YOUR TASK — Could you set down exactly the lines of the data below, starting at the one that holds "Task: Select ライサ's empty skill slot icon" and ending at the one that holds "The image size is (720, 403).", both included, and only those?

DATA SUPPLIED —
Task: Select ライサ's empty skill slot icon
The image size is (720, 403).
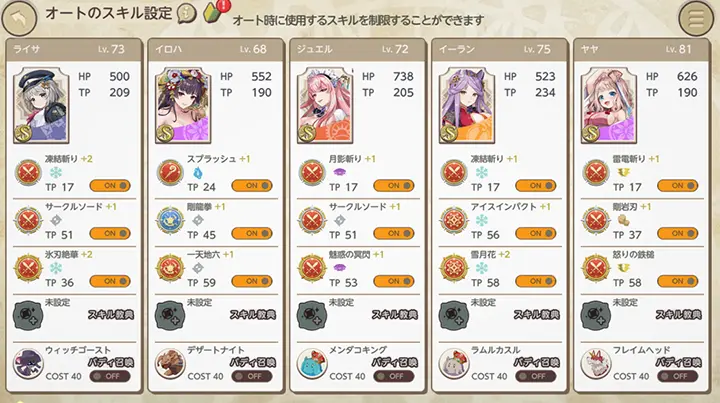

...

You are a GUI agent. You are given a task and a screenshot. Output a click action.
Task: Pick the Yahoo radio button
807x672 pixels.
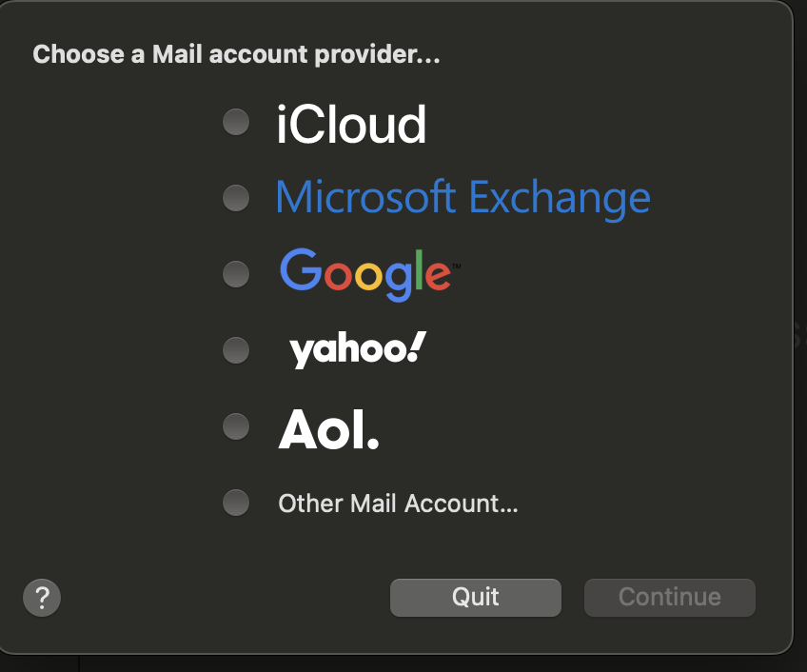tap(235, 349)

WRITTEN REPLY —
Task: Select ライサ's empty skill slot icon
The image size is (720, 403).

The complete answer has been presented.